• **ASSIGNED TASK**:
Which lines in the records below contain the word "Image"? Copy each one.

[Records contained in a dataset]
______

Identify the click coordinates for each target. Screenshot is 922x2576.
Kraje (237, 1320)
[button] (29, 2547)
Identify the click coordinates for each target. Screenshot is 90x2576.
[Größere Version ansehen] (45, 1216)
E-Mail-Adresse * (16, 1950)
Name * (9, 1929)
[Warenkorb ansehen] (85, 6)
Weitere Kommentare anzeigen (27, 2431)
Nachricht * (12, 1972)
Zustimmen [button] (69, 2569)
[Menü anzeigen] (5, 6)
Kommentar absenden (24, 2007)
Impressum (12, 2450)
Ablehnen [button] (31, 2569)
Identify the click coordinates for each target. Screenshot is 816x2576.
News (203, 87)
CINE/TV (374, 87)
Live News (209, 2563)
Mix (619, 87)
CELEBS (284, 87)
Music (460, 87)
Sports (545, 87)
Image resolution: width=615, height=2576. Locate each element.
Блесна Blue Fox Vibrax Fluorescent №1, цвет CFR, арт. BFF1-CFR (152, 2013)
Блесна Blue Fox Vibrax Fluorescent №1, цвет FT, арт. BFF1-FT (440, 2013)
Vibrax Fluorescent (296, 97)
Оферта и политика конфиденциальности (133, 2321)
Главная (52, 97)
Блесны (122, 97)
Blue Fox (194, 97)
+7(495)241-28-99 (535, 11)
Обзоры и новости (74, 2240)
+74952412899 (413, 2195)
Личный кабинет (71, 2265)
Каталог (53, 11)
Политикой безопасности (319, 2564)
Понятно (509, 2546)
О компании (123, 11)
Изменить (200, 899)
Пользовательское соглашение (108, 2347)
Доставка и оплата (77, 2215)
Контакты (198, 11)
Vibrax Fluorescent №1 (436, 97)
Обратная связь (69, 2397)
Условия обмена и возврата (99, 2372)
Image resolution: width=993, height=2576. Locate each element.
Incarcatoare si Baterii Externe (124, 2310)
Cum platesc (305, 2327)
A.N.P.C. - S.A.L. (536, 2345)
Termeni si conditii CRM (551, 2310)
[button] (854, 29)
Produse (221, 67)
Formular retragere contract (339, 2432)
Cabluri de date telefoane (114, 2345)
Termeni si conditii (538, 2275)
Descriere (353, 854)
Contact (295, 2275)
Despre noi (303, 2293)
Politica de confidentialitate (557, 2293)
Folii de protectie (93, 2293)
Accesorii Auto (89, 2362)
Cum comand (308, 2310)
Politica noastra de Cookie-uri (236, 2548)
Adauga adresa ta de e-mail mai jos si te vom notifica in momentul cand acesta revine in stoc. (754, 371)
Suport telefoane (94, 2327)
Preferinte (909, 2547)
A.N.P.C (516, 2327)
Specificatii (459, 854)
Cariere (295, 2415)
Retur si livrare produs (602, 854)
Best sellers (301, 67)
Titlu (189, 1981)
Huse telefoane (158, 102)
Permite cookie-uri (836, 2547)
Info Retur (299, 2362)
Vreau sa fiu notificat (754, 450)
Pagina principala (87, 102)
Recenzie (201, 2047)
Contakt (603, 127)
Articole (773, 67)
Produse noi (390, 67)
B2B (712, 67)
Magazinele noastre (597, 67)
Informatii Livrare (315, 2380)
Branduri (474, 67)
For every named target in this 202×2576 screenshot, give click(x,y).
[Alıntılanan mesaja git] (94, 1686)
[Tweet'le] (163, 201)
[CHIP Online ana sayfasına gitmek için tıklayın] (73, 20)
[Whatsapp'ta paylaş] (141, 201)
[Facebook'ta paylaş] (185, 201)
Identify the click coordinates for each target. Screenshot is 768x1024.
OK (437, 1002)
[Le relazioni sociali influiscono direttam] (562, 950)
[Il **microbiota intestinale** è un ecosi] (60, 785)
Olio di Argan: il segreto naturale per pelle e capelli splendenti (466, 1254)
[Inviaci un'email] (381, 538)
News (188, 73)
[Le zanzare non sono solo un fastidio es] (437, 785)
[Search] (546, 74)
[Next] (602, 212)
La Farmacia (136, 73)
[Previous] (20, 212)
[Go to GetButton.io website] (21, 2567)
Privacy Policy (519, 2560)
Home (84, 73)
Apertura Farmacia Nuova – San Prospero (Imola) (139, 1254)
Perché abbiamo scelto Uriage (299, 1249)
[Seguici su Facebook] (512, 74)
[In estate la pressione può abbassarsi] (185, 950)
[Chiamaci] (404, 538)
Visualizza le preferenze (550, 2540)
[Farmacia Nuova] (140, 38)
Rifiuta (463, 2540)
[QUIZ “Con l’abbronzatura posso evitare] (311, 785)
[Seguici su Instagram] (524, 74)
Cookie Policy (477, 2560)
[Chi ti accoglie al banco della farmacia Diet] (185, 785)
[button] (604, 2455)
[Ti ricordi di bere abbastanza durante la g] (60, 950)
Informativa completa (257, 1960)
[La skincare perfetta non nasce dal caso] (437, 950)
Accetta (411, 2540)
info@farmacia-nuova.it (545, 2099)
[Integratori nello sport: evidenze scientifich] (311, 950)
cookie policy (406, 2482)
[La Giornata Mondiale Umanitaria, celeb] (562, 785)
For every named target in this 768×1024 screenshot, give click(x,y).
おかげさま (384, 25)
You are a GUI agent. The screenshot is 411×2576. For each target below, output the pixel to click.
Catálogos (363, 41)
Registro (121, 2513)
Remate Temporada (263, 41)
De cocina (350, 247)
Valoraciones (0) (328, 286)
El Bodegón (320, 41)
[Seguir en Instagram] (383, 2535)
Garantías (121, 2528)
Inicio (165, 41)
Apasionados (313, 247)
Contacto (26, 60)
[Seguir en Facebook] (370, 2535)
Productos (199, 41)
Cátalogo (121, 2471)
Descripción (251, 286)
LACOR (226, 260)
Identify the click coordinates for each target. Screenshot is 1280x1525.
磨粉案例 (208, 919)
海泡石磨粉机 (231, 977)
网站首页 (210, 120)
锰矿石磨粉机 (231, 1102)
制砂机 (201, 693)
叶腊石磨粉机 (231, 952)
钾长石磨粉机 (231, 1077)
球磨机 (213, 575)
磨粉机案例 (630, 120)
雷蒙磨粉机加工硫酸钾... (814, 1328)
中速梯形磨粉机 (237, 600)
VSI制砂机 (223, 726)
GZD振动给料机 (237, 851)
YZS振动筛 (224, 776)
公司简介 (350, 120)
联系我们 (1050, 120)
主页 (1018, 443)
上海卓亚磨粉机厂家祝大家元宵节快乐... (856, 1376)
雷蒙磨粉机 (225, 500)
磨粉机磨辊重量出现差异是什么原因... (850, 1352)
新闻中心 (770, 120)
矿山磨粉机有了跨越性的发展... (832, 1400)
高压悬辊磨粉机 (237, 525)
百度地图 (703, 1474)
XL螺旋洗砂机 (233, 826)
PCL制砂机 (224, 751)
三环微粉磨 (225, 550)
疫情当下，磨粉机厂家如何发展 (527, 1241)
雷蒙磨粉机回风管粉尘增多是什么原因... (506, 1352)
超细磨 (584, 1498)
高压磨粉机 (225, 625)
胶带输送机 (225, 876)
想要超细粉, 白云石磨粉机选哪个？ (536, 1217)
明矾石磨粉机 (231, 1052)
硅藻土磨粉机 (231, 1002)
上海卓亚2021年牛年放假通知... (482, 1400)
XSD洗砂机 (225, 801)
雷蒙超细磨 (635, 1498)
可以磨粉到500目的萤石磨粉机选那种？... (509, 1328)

______

• **OUTPUT FOR THIS TASK**:
Image resolution: width=615, height=2576. Locate each element.
Image resolution: width=993, height=2576. Locate each element.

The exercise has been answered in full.